◆ **Objective**:
Format as a Markdown table with columns n and Line each line of the listing between the line holding "How do I perform: Click" and the end of the listing, inclusive, omitting blank lines.

◆ **Exercise material**:
<<<<

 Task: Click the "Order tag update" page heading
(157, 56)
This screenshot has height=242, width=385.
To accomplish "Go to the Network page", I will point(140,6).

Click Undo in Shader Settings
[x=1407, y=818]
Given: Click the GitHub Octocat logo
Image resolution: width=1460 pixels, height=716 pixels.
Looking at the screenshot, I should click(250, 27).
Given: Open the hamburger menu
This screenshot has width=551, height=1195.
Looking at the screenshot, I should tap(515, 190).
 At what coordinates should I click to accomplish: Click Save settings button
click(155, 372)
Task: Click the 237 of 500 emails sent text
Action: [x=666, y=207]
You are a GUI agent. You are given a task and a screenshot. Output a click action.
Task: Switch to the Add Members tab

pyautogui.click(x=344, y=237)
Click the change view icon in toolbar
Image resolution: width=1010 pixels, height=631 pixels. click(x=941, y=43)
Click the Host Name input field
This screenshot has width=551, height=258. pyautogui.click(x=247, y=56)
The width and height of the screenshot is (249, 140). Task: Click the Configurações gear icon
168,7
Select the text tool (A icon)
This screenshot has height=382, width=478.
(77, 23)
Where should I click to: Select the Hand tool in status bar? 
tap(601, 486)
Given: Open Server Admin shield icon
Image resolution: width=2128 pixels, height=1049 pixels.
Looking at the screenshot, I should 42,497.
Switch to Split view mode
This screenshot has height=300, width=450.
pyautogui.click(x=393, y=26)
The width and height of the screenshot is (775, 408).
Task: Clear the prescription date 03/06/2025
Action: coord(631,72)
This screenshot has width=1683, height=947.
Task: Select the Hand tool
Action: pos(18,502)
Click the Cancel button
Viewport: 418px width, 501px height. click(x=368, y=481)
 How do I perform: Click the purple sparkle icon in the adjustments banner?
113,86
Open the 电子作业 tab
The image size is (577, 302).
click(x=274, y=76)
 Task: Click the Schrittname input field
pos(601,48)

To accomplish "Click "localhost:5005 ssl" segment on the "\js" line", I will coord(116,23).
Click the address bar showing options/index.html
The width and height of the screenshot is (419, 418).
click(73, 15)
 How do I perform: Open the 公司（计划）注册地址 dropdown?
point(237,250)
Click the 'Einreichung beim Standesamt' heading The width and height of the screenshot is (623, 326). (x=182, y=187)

>>>>

◆ **Task solution**:
| n | Line |
|---|---|
| 1 |  How do I perform: Click the purple sparkle icon in the adjustments banner? |
| 2 | 113,86 |
| 3 | Open the 电子作业 tab |
| 4 | The image size is (577, 302). |
| 5 | click(x=274, y=76) |
| 6 |  Task: Click the Schrittname input field |
| 7 | pos(601,48) |
| 8 | To accomplish "Click "localhost:5005 ssl" segment on the "\js" line", I will coord(116,23). |
| 9 | Click the address bar showing options/index.html |
| 10 | The width and height of the screenshot is (419, 418). |
| 11 | click(73, 15) |
| 12 |  How do I perform: Open the 公司（计划）注册地址 dropdown? |
| 13 | point(237,250) |
| 14 | Click the 'Einreichung beim Standesamt' heading The width and height of the screenshot is (623, 326). (x=182, y=187) |